## What you will do
Begin with the line containing "1316x923 pixels." and end with the last line of the data below; return those lines exactly, and only those.

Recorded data
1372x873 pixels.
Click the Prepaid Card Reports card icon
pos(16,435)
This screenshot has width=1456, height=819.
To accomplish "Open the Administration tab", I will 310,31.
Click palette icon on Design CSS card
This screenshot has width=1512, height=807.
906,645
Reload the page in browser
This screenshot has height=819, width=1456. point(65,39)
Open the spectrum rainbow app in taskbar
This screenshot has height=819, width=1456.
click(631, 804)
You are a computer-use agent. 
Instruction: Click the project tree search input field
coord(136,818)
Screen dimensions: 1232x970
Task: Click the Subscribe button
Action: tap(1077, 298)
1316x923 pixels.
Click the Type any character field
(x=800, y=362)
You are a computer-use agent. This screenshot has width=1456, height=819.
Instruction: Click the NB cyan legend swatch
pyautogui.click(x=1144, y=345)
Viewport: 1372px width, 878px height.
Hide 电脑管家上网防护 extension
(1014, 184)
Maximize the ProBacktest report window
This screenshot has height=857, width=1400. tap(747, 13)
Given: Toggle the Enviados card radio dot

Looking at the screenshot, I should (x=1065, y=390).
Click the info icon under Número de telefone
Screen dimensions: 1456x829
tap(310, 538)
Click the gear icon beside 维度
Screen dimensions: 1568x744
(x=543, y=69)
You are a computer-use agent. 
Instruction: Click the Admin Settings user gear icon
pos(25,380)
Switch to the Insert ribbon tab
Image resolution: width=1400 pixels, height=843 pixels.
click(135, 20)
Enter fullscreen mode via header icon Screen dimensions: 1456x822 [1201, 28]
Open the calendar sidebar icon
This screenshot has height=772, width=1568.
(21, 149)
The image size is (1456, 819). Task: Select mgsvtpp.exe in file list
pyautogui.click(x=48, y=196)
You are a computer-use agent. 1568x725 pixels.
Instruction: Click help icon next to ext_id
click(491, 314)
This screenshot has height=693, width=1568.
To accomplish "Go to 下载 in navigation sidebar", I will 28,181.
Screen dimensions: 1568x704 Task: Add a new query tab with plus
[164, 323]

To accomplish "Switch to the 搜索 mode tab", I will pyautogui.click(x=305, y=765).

## Reply to the exercise
1316x923 pixels.
Click the Type any character field
(x=800, y=362)
You are a computer-use agent. This screenshot has width=1456, height=819.
Instruction: Click the NB cyan legend swatch
pyautogui.click(x=1144, y=345)
Viewport: 1372px width, 878px height.
Hide 电脑管家上网防护 extension
(1014, 184)
Maximize the ProBacktest report window
This screenshot has height=857, width=1400. tap(747, 13)
Given: Toggle the Enviados card radio dot

Looking at the screenshot, I should (x=1065, y=390).
Click the info icon under Número de telefone
Screen dimensions: 1456x829
tap(310, 538)
Click the gear icon beside 维度
Screen dimensions: 1568x744
(x=543, y=69)
You are a computer-use agent. 
Instruction: Click the Admin Settings user gear icon
pos(25,380)
Switch to the Insert ribbon tab
Image resolution: width=1400 pixels, height=843 pixels.
click(135, 20)
Enter fullscreen mode via header icon Screen dimensions: 1456x822 [1201, 28]
Open the calendar sidebar icon
This screenshot has height=772, width=1568.
(21, 149)
The image size is (1456, 819). Task: Select mgsvtpp.exe in file list
pyautogui.click(x=48, y=196)
You are a computer-use agent. 1568x725 pixels.
Instruction: Click help icon next to ext_id
click(491, 314)
This screenshot has height=693, width=1568.
To accomplish "Go to 下载 in navigation sidebar", I will 28,181.
Screen dimensions: 1568x704 Task: Add a new query tab with plus
[164, 323]

To accomplish "Switch to the 搜索 mode tab", I will pyautogui.click(x=305, y=765).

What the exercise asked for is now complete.